Though the overall reliability of the questionnaire was acceptable but individual reliability of subscales was unacceptable owing to a low Cronbach's alpha. A low value of alpha could be due to varied number of reasons like less number of questions, poor inter-relatedness or heterogenous constructs. But as the overall satisfaction showed a significant positive correlation with all the subscales, it is possible the low alpha value was due to less number of questions in the subscales. As none of the parameters when removed changed alpha significantly, all the parameters were chosen to be kept in the final questionnaire. Construct validity supported the fact that the questionnaire will measure the satisfaction of the beneficiaries.
The findings from this study support the reliability and validity of the patient satisfaction questionnaire although, further research could assess other aspects of reliability and validity. The questionnaire is capable of evaluating the satisfaction in terms of delivery services provided in labour rooms as a whole however, modifications need to be made to evaluate the satisfaction at subscale level by adding few parameters to improve the reliability of individual subscales.
The designed questionnaire covers all the aspects of the childbirth process – the input, the process and the outcome. The questionnaire has been designed in the mother tongue of the people being surveyed and care has been taken to ensure that various technical/medical terms have been incorporated in the local dialect in the questionnaire. Being in local language and dialect, in case of shortage of human resource for carrying on a survey the beneficiary, the questionnaire can be self-administered. The questionnaire was tested over a large sample size throughput the district. Thus any geographical bias that could have crept in the sample has been minimized.
The questionnaire used has been designed on the basis of inputs of doctors, healthcare professionals, paramedical staff etc. However a more comprehensive and well-rounded questionnaire would have been one where the perspective of the beneficiaries is taken into account. The beneficiaries of the private hospitals can be included which can then lead to a more representative sample.
ConclusionTo assess the effectiveness of any system, any criteria needs to focus on not only the inputs, the processes but also the outcomes. A crucial thing to note is that by including processes this includes not only the tangibles but also the intangibles and by including the outcomes it is able to focus on the total experience.

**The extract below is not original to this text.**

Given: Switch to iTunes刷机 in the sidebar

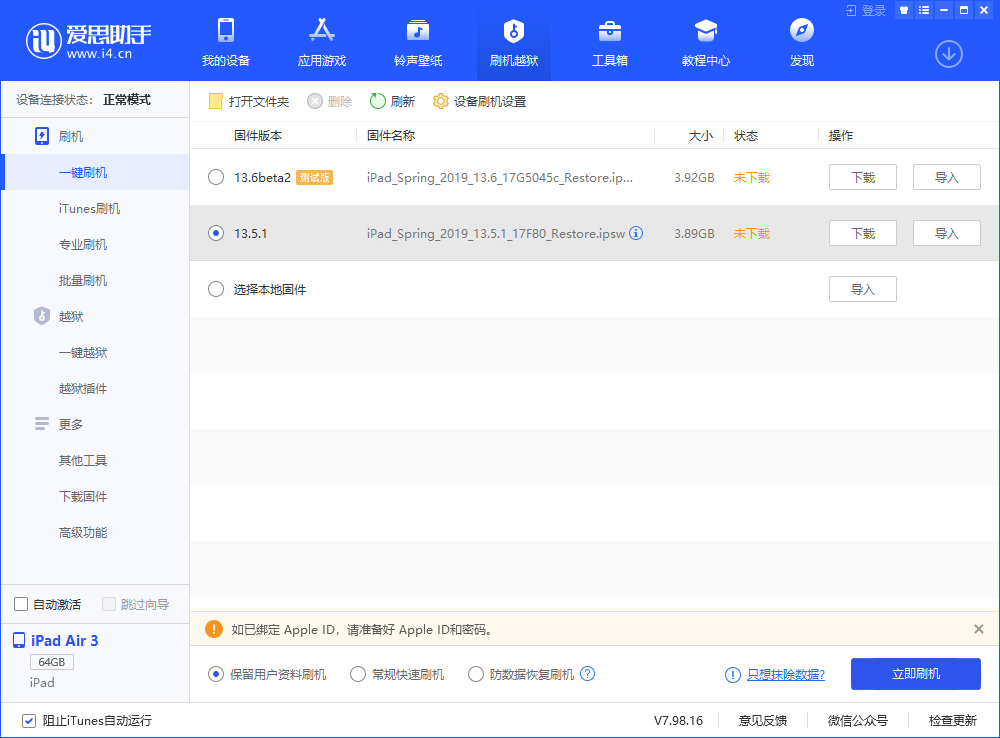Looking at the screenshot, I should pyautogui.click(x=90, y=208).
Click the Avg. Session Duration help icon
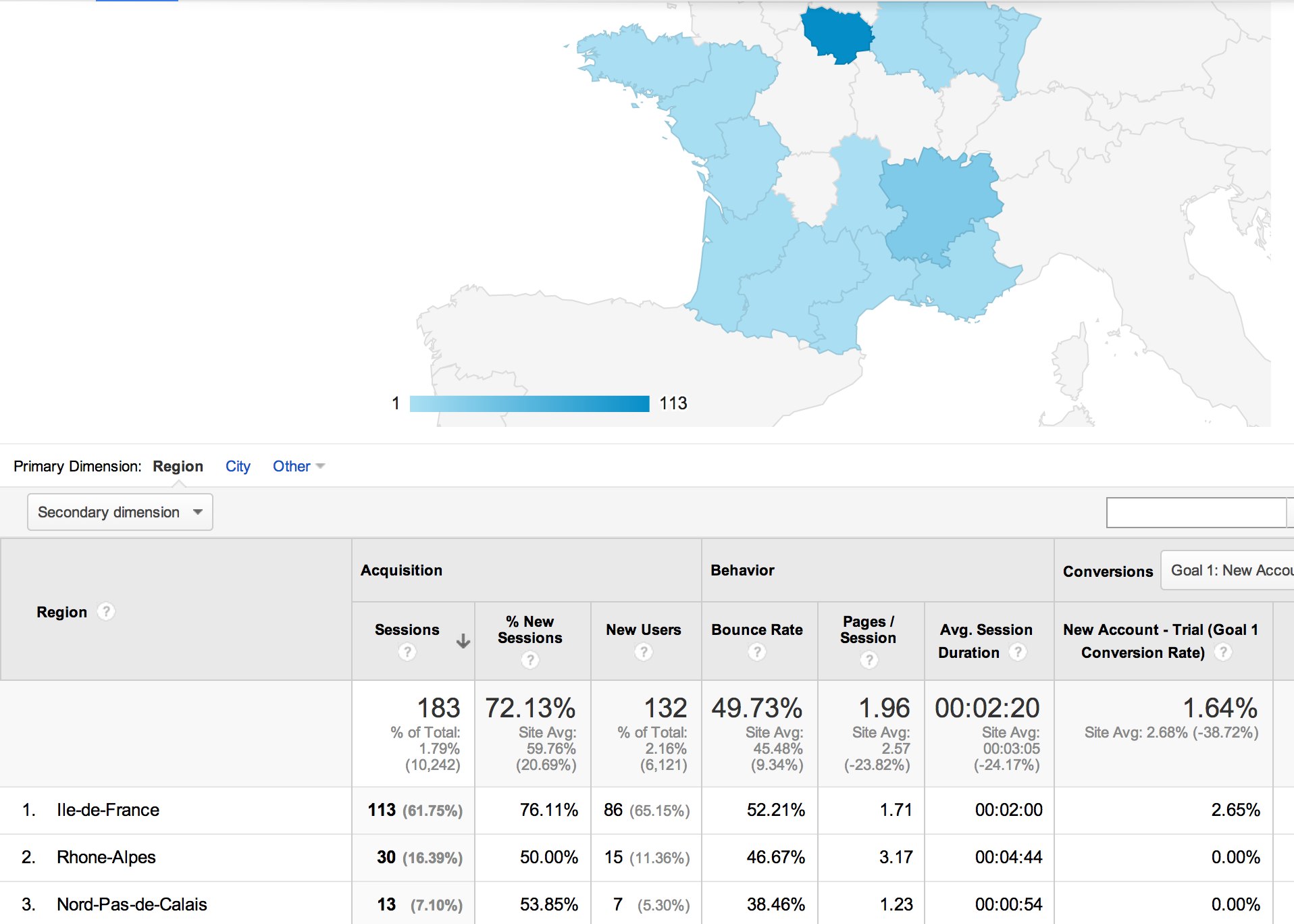Viewport: 1294px width, 924px height. (x=1018, y=652)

This study intends to fulfil the above criteria and aims to focus on assessing the quality of healthcare from all the above three aspects – inputs, processes and outcomes by creating a validated tool for assessing beneficiary satisfaction. There have been studies which overemphasize on the infrastructure component and thus miss out on the processes which are equally important. Similarly studies tend to focus more on the output than the outcomes. Including the outcomes would help to ascertain the quality of healthcare being provided and to incorporate the experience of the beneficiaries. These can then serve as an important feedback for improving the inputs and processes.
Conflicts of interestThe authors declare that they have no conflict of interest.